Treffpunkt mit Claudia in vorfrühlingshaft sonnigen Aigle: die Erde ist braun, die Reben sind geschnitten. Das Taxi bringt uns an den Rand des Winters nach Miex hinauf. Auch hier ist es warm, so dass wir von Anfang an im T-Shirt das verschneite Strässchen zum Lac de Tanay hochlaufen. Zwischen den hohen Felswänden auf dem Pässchen tut sich der Blick auf ins abgeschiedene, tief im Schnee vergrabene Sommerdorf Tanay. Eben wird der Kamin auf dem Dach des Refuge du Grammont freigeschaufelt. Hinter dem Refuge führt der Wanderweg in Schleifen angenehm durch den Wald hoch. Erst beim Waldrand wird die heutige Herausforderung klar: der ganze folgende Hang bis zur Alp ist von einer Reihe Grundlawinen überzogen, mit Schollen wie Popkorn. Claudia spurt voraus mit dem Gebot, weite Abstände einzuhalten und den Hang nach oben im Auge zu behalten. Das meiste ist schon unten, die steilen Grashänge oben sind weitgehend aper.

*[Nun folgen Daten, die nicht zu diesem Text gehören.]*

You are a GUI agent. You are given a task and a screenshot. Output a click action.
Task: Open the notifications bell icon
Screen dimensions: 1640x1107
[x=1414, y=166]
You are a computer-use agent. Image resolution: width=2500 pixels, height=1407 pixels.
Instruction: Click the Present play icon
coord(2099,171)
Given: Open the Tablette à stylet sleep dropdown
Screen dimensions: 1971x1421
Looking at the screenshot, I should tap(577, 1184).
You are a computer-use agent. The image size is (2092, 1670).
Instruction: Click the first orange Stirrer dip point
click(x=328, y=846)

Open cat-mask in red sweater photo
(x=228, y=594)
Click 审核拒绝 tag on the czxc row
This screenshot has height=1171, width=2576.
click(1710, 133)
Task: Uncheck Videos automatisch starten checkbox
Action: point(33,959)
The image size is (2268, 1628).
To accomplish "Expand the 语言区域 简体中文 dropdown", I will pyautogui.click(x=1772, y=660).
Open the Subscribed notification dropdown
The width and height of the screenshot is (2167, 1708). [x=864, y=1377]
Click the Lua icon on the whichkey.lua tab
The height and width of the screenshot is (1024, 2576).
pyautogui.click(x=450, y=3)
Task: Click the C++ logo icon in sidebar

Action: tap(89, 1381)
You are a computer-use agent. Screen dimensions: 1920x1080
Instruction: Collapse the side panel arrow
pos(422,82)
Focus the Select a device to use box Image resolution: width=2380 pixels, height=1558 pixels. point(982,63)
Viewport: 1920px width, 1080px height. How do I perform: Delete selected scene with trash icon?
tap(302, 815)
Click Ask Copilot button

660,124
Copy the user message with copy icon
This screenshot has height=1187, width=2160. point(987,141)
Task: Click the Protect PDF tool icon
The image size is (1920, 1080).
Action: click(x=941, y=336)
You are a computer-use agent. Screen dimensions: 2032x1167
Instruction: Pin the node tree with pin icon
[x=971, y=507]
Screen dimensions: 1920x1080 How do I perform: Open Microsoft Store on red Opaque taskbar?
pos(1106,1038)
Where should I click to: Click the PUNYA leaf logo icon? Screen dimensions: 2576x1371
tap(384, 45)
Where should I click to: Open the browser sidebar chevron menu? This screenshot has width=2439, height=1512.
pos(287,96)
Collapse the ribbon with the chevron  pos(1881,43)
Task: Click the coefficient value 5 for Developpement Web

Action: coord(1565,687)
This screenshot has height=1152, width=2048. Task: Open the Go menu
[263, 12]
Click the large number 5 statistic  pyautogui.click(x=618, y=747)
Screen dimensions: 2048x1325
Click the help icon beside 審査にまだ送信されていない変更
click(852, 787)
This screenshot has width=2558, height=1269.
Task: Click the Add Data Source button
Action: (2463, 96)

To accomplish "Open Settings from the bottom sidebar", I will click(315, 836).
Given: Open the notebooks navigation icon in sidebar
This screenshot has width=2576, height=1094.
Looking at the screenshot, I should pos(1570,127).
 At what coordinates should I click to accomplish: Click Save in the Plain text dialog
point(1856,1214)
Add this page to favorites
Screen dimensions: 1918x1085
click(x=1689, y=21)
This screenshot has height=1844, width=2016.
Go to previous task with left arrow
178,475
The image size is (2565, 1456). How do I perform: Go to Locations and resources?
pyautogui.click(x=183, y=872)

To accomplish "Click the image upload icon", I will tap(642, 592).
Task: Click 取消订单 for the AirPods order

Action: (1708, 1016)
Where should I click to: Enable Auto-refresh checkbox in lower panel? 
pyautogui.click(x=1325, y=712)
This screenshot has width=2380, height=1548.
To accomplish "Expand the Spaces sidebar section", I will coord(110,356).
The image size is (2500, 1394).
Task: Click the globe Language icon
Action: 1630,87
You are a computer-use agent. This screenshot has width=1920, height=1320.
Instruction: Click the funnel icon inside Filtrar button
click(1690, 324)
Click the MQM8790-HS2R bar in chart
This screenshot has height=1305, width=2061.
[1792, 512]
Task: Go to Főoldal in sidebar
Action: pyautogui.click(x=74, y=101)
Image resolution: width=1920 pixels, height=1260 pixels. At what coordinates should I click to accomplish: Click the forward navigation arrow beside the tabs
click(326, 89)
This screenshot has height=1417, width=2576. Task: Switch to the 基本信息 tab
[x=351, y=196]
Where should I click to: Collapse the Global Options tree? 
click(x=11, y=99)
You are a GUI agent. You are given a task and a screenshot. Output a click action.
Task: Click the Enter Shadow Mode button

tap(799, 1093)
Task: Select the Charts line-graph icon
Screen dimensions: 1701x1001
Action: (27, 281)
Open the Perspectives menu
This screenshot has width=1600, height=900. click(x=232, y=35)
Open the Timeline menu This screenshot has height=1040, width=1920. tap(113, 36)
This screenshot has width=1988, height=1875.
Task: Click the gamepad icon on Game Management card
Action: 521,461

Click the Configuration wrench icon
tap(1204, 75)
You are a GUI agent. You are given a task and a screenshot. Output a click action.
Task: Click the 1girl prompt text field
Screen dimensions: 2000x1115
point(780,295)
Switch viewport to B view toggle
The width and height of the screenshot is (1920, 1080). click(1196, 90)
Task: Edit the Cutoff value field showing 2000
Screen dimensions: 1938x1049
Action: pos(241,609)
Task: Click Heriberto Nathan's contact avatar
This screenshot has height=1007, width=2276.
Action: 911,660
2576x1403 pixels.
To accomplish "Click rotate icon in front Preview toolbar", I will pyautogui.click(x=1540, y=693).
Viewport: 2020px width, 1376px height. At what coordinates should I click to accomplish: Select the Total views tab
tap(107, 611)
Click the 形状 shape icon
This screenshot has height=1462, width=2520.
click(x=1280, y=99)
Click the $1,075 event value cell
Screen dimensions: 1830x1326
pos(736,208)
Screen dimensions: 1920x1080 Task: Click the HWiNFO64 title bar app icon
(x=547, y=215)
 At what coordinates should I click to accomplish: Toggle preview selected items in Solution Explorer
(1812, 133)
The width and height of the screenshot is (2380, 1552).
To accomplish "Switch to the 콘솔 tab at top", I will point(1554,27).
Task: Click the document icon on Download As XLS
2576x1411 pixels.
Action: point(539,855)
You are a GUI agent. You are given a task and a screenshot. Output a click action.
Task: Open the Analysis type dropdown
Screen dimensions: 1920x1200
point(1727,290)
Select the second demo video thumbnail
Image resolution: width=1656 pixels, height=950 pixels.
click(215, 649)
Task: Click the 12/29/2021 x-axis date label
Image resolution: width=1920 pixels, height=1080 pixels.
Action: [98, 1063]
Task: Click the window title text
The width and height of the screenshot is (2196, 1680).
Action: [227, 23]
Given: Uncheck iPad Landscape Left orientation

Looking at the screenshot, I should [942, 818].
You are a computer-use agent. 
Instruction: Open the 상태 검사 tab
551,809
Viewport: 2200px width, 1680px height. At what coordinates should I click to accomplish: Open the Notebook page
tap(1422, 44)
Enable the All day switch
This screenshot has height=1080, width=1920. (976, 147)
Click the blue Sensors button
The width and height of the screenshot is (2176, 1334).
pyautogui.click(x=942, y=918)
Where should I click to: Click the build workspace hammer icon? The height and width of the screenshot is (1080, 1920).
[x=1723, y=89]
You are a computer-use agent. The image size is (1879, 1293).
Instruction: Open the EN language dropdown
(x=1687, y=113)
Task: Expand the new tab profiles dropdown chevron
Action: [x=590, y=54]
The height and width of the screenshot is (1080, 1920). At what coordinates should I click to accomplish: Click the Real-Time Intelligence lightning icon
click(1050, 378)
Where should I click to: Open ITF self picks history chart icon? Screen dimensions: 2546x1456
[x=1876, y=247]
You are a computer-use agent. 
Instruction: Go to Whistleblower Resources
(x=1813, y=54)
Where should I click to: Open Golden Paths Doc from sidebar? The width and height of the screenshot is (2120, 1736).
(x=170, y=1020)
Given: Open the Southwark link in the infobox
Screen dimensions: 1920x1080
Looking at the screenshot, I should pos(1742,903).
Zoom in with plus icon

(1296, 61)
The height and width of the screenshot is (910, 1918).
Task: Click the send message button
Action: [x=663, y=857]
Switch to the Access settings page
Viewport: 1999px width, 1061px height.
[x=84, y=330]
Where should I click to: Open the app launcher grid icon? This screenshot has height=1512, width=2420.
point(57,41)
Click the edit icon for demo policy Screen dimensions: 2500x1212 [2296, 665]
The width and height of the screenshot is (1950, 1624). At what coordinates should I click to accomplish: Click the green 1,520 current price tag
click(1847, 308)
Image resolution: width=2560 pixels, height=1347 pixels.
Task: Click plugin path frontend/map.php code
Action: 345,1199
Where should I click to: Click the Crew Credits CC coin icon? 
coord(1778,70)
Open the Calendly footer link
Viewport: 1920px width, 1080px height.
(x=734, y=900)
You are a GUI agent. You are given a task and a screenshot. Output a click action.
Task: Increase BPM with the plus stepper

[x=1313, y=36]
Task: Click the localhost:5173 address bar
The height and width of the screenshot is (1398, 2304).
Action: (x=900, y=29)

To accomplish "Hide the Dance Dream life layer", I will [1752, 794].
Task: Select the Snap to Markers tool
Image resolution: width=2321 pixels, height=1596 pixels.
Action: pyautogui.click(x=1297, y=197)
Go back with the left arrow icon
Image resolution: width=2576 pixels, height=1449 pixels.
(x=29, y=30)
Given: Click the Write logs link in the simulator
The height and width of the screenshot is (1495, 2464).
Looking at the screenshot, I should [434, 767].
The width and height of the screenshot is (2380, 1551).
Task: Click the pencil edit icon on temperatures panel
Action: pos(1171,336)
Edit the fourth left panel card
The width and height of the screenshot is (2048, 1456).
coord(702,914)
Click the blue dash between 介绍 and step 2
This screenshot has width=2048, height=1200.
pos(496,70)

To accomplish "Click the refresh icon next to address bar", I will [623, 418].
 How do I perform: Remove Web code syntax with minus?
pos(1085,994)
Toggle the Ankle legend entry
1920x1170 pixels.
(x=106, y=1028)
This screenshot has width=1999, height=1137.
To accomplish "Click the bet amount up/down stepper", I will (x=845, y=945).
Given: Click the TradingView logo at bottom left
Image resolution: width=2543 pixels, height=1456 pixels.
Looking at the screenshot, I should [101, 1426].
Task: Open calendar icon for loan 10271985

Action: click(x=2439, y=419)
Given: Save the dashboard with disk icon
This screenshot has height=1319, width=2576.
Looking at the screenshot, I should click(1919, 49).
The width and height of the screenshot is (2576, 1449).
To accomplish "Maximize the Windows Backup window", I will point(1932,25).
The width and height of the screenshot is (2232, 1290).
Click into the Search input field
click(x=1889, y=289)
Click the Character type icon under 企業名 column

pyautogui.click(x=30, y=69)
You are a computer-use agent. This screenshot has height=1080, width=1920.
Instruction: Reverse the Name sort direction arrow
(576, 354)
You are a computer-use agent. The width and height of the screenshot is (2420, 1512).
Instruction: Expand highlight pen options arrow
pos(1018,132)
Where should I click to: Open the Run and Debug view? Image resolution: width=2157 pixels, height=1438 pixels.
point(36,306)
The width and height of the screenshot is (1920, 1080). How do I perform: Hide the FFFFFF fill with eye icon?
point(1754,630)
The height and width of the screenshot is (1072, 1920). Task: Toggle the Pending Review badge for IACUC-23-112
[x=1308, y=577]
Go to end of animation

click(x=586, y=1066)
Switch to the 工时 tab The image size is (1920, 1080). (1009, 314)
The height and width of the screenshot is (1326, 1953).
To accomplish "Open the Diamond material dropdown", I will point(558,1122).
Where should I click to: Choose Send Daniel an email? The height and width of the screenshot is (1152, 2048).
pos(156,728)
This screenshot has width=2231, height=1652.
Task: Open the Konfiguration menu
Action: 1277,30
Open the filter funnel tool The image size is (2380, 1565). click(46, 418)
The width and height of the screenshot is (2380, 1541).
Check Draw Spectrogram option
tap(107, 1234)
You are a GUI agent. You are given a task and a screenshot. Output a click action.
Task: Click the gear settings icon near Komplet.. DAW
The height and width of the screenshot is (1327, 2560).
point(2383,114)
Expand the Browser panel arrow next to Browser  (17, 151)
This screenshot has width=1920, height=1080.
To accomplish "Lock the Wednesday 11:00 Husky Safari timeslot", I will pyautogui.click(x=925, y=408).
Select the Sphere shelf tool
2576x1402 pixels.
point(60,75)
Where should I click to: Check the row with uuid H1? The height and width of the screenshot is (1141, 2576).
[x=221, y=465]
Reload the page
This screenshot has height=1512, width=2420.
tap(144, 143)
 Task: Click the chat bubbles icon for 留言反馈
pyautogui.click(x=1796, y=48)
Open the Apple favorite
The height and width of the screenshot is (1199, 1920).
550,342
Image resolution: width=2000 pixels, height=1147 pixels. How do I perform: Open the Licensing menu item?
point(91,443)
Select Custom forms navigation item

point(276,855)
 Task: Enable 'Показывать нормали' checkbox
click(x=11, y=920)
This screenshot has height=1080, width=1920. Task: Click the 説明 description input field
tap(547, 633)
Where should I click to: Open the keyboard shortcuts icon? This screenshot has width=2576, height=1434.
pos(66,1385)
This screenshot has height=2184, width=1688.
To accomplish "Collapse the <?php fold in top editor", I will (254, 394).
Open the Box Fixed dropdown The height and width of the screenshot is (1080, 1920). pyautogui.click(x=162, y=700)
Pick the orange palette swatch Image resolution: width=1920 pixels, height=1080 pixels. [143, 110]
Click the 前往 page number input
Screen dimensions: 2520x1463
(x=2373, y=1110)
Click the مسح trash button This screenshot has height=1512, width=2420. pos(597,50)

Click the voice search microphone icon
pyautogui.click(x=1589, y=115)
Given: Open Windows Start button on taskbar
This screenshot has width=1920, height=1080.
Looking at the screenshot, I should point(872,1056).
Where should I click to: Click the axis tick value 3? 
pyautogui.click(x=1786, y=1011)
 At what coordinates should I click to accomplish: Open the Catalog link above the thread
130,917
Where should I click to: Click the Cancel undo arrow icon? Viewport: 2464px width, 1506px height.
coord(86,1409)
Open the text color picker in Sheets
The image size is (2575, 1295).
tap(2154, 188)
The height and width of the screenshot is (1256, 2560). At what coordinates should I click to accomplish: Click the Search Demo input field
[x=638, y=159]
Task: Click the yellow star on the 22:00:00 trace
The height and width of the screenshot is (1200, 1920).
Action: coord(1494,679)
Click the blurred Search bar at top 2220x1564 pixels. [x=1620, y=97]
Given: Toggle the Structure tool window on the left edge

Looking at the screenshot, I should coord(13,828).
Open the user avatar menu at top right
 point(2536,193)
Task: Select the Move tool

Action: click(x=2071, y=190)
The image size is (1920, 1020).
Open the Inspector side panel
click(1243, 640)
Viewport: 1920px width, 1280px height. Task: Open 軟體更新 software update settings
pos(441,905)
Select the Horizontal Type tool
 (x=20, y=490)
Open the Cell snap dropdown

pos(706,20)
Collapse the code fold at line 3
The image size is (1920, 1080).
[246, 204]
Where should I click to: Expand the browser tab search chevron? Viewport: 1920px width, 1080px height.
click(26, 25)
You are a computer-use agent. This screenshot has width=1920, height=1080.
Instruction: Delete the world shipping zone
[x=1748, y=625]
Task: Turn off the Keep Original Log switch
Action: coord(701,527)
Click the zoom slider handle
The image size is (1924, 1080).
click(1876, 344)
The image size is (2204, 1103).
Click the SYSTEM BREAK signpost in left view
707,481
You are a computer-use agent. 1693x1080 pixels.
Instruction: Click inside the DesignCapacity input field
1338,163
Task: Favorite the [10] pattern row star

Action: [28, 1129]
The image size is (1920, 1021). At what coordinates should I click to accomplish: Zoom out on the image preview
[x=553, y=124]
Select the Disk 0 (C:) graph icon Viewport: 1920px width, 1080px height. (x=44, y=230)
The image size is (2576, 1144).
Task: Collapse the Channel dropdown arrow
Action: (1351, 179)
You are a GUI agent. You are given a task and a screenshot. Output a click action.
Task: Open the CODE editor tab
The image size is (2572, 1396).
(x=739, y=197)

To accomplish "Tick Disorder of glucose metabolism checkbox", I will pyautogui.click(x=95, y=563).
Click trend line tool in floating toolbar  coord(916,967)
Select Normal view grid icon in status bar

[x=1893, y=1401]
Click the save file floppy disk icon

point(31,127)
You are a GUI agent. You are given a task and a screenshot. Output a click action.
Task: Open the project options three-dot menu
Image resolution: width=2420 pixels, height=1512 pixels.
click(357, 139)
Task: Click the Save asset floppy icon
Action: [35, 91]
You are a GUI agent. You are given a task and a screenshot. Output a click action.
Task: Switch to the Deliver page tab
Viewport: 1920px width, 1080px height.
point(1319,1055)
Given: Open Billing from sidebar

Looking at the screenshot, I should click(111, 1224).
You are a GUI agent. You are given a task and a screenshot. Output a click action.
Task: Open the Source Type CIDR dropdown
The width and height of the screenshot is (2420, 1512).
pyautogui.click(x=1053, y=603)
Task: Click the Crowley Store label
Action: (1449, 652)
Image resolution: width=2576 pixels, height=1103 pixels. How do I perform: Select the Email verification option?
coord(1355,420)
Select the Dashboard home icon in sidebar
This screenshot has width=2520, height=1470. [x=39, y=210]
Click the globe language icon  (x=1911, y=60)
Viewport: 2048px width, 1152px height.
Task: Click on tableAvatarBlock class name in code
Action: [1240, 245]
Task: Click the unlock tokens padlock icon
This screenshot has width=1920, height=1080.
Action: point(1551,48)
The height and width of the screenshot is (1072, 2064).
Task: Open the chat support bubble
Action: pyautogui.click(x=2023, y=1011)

Nach fünf Lawinenzügen sind wir bei der Alphütte, froh um eine Pause. Nun haben wir glatte Skihalden erreicht und steigen zum Sattel hoch. In den Felsen über dem Col de Crosses sitzt ein alter Steinbock mit mächtigen Hörnern und geniesst die Sonne.
Wir queren noch einen weiten Hang und erreichen den Gipfelgrat. Weit unter uns starten zwei Gleitschirmpiloten ihren Flug ins Tal. Wir steigen noch ein wenig höher zum Gipfel. Die Aussicht, die sich uns bietet ist umwerfend. Ein 360° Panorama vom Mont Blanc über die ganze Jurakette zu den Berner Alpen und den Walliser Viertausender. Und zu unseren Füssen liegt fast schwarz der Genfersee. Wir geniessen die Sonne und die Aussicht ausgiebig, bevor wir die Ski wieder an die Füsse schnallen.
Der Schnee ist weich, aber die steileren Partien sind recht gut zu fahren. Mit Schwung fährt Jonas auf die Lawinenzüge los, die Beine federn auf und ab und schon ist er darüber. Andere folgen etwas vorsichtiger. Es geht besser als befürchtet. Nach der Hälfte der Traverse bietet sich eine Rippe ohne Schollen zur Abfahrt ins Tal an. Bereits ist der Talboden schattig, der Schnee im Flachen gedeckelt. Jetzt wird das Refuge du Grammont nicht umgangen. Eine hausgemachte Gemüsesuppe stärkt die Geister. Dann führt uns das Strässchen wieder aus dem engen Tälchen in den hellen Sonnenschein von Miex, wo es schon ein bisschen nach Frühling riecht.